3. Fast evolving site removal
Sometimes the removal of fast-evolving sites helps to understand how they influence the final topology. BioTiger is a tree-independent method shown to perform comparably to other ML approaches.
Note that as the authors (Cummins and McInerney, 2011; DOI: 10.1093/sysbio/syr064) point out, “bootstrap support values or Bayesian clade probability values are probably meaningless when there is a directed attempt to remove sites that disagree with the rest of the data”. In other words, branch support will likely increase with the removal of incongruent characters. Therefore, “this method should be used as one part of data exploration”.
Tiger package can be downloaded from here. If you followed the instructions for WSL or Conda setup, you should have it already installed.
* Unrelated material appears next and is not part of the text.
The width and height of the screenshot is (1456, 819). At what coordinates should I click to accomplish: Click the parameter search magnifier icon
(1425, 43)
For this example we will use the multigene dataset used for phylogenomics.
1. First, let's look at the parameters:
tiger
2. To create an index file, use an alignment. -u tells the program which character is considered unknown, -s is useful to split a multi-gene dataset into smaller files:
tiger index -i INPUT.ali -u X -o OUTFILE [-s 10]
3. During indexing the software creates a *ref.ti file. We can use this file to calculate the rates. For split files, a for loop can be implemented (ask for it).
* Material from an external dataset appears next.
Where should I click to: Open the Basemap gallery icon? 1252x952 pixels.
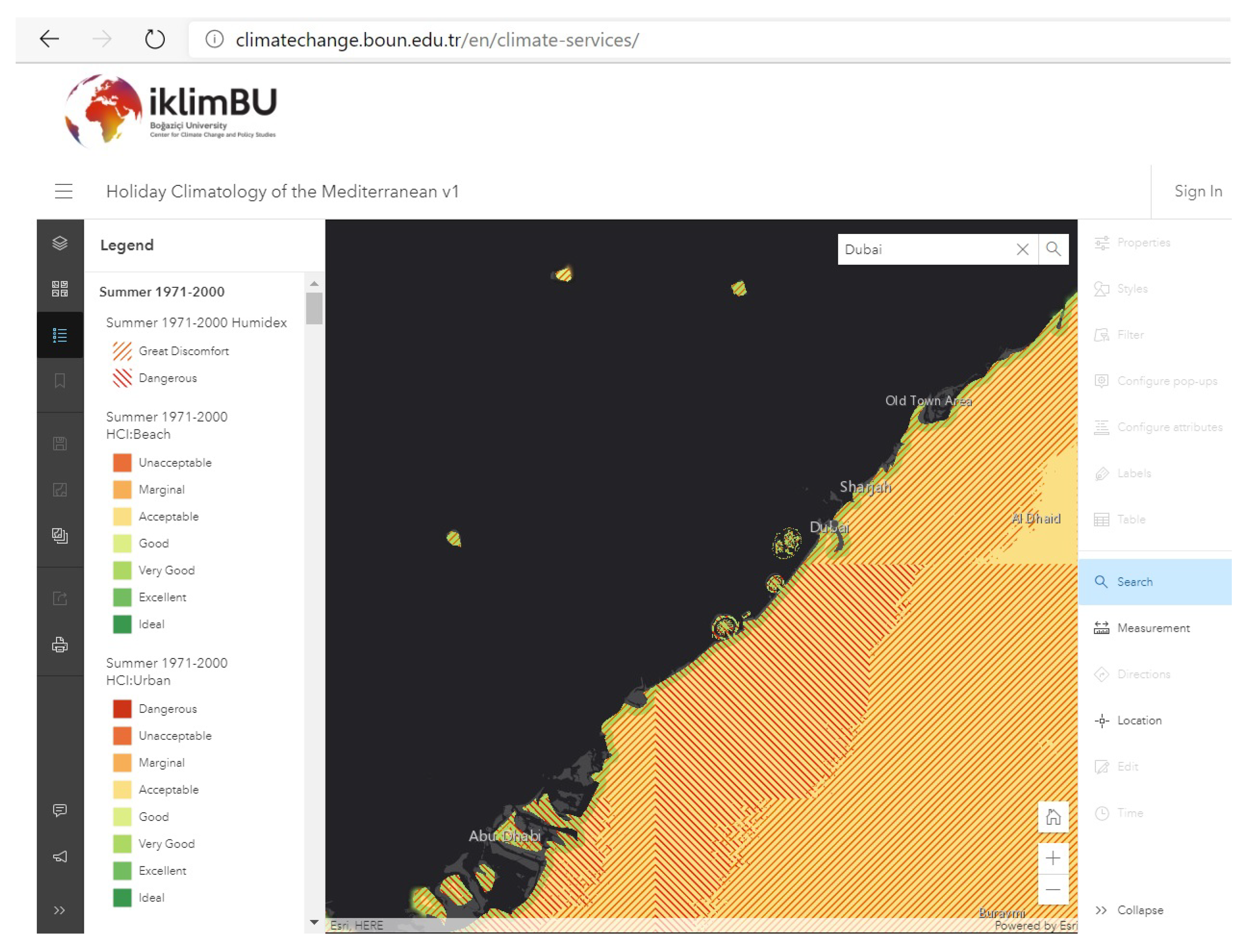[x=59, y=288]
tiger rate -i OUTFILE.ref.ti
4. Finally, process the output. -fa is the input alignment again, as the reference file only contains the rates. -b defines the number of bins and -exc is used to exclude individual bins from the final alignment. Use -f 4 for a fasta output.
tiger output -i OUTFILE.ref.gr -fa INPUT.ali -o SLOWSITESFASTA -b 10 -exc 9,10 --mask
Alternatively, you could also gradually remove highest-entropy sites from an alignment using bmge (-h parameter).